I read some instructions panels about flood emergency close to the laundry.
Corsica really deserves its nickname : "île de beauté".
It was very delightful to go through in September when no crowd.
But I only visited the East coast, center and Cap Corse during 3 weeks.
The whole island is gorgeous and amazing, but driving in center is tiring : narrow roads and many curves. The road network is pretty good.
- In Bonifacio, go on a day cruise to Lavezzi archipelago, named "L'autre croisière".
It's unforgettable and there's a great atmosphere.
L'autre Croisière tel : 06 17 62 31 06 Only phone booking. Free parking.
- In Bonifacio, get lunch at Ciccio, 6 rue St Jean Baptiste, close to the same named church.
Delicious meals. There is an upper outside terrace as well.
- Driving from Bonifacio to Sartene, get lunch at ferme auberge d'Acciola. Typical corsican meals
- 4km North from Aleria, go to étang de Diane and enjoy mussels and oysters. Cheap and delicious.
You could buy fresh fishes at an affordable price.
The little road to get there is not so easy to find, so drive slowly.
In camping Marina d'Aleria, I was given for free a haunch boar from the barman.
I loved this campground : kind people, close to the sea, swimming pools and free WiFi everywhere.
(In other campgrounds, you have to pay a bad WiFi connection).
- In Centuri, very close to Cap Corse, get lunch at restaurant Le Langoustier at the end of the right bank.
Don't miss to see my photos album in Google+.
Here are 2 panoramas of Bonifacio I buit :
- Panorama 1.
- Panorama 2.
2 weeks stay in September 2016
You may watch my photo album on Google+.
This time, with Corsica Ferries, I planned a going Toulon-Ajaccio and a return Ajaccio-Nice.
I left Toulon in the evening and I landed at 7a.m. in Ajaccio, so I have visited downtown during the morning.

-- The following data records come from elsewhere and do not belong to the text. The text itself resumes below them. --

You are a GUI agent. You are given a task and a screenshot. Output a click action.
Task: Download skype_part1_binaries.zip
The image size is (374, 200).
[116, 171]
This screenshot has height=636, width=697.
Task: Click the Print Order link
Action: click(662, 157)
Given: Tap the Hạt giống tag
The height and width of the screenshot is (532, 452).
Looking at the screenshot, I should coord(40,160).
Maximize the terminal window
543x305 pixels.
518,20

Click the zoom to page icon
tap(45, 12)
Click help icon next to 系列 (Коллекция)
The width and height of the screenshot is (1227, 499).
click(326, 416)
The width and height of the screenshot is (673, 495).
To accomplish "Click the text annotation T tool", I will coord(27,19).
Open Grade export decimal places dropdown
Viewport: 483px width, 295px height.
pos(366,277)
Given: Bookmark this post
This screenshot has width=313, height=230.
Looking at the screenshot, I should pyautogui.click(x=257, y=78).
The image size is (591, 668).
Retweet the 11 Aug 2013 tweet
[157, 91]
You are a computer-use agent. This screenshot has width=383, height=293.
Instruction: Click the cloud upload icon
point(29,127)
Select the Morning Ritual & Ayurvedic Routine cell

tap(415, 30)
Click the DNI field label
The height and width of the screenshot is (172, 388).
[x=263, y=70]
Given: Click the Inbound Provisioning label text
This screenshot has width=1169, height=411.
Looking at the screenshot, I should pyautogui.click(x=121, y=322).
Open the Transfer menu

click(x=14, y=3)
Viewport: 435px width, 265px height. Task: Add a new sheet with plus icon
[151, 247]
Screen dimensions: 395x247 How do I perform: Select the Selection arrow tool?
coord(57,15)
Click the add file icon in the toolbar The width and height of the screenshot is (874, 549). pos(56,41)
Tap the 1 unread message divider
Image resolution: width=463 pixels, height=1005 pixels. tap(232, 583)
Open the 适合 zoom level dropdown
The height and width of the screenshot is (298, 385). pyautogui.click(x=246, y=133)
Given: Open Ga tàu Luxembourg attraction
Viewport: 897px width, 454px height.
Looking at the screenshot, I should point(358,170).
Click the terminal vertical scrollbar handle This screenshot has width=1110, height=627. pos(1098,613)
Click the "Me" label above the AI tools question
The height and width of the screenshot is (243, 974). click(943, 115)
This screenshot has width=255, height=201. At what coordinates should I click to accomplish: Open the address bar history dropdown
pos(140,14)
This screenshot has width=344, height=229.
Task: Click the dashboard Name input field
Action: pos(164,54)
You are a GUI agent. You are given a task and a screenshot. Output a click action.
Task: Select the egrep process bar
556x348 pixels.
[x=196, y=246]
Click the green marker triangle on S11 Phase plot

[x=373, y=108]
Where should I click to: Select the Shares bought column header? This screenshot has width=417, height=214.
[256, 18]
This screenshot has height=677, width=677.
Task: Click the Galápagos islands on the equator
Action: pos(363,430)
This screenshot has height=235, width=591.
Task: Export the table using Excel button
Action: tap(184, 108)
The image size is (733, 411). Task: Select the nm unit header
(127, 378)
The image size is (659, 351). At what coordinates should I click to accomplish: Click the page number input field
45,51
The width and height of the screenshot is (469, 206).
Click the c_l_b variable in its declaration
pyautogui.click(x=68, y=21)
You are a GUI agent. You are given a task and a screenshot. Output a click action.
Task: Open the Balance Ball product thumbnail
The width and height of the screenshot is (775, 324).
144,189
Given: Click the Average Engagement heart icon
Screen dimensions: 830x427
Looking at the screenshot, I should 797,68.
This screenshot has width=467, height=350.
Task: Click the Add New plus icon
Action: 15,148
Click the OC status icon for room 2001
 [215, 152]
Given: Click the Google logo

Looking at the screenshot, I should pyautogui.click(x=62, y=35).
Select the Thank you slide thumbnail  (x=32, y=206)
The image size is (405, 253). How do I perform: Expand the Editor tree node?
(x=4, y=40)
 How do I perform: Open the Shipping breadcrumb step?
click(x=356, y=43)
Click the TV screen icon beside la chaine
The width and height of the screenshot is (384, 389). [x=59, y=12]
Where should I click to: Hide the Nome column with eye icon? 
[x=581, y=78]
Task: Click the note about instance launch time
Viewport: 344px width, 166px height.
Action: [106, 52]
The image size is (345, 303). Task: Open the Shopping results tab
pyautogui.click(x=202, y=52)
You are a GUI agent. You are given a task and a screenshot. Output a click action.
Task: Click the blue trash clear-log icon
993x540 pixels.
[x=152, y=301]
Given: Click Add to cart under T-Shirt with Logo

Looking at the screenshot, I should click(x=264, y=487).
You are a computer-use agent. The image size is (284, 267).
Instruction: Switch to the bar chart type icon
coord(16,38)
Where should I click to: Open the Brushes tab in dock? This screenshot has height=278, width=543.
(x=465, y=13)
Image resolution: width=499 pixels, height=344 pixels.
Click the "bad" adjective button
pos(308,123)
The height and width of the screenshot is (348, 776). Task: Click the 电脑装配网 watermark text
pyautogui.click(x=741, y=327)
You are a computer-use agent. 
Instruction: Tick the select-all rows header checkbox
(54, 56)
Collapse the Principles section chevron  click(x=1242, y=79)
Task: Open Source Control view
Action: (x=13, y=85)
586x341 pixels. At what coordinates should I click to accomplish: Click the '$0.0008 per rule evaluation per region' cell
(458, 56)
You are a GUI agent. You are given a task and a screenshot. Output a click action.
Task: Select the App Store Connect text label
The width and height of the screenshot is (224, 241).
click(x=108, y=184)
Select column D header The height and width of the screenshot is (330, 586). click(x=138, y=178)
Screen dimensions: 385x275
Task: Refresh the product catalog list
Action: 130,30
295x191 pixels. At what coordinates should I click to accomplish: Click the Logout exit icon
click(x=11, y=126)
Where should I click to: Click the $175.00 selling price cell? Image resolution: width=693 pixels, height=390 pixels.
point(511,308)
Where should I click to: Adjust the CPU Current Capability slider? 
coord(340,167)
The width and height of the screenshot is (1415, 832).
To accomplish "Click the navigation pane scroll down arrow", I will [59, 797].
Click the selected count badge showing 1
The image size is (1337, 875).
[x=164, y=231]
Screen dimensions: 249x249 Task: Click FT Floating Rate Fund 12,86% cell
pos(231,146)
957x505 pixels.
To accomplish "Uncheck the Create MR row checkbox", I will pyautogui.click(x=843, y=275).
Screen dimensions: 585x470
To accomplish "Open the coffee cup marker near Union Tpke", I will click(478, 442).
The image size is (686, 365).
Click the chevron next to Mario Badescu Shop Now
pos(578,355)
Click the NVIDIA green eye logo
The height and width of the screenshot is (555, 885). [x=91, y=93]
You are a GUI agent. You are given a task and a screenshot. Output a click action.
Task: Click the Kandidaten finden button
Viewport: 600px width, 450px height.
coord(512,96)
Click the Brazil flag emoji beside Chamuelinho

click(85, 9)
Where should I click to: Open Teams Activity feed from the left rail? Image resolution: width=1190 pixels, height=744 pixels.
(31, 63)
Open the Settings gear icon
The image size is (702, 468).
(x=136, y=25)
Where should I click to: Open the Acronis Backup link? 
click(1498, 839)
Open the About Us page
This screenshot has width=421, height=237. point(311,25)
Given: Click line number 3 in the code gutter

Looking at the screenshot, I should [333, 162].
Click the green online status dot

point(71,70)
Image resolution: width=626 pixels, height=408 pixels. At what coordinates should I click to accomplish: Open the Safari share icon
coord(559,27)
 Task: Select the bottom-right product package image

There is a free park lot just following the one with admission fee (which has a clearance limiter).
I returned to Nice early in the morning.
With Internet, I found out a lodging in residence Helios costing 500 a week.
3 facilities. I was in the first one in ground floor, close to the pool.
You'll find a fully equipped kitchen (microwave, small oven, coffee-maker, toaster, ...), a living-room with 2 sofas, a bedroom, a bathroom.
Outside, you have got a small terrace with a wooden table, chairs, parasol and a clothes hanging out.
Every appartment onws its own barbecue on the grass.
Paradoxically, the TV stands in the bedroom, not very convenient.
David, Bénédicte and Corinne are very friendly welcoming.
Walking 10 minutes through the scrud 'll lead you to a beautiful little beach.
Ajaccio and Sanguinaires islands from la Parata tower.
The road from Piana to Porto (Ota) is great but very busy.
You could be stuck with buses, lorries and some frightened drivers.
Piana, Porto and Ota worth a visit.
Calvi and its citadel, 105km from Cargese, worth a drive, but get it early to avoid traffic jam between Piana and Porto.
A must : with 55, a 4h ride with U Filanciu on an inflatable dinghy.
From Cargese harbour, you'll see genoeses towers, Capu rossu, Piana rocky inlets.
After a 30 minutes stop in Girolata, you'll see Capu Sininu, Scandola reserve and caves.
Don't miss to watch my videos on my Youtube channel (playlist Corse).
I eat in various restaurants on the west coast.
I 'll only mention those I did appreciate because many are disappointing or tourist traps.
Coming from South, on the left side when arriving in Cargese, restaurant of hotel Bel Mare with a panoramic view and top-quality meals.
In Ajaccio, in pedestrian street Fesch, restaurant Aspuntinata, wooden terrace unmistakable : top-quality meals and friendly welcoming.
On West coast, the road network has a variable quality and is appalling when driving indide (for instance D84 through Ota).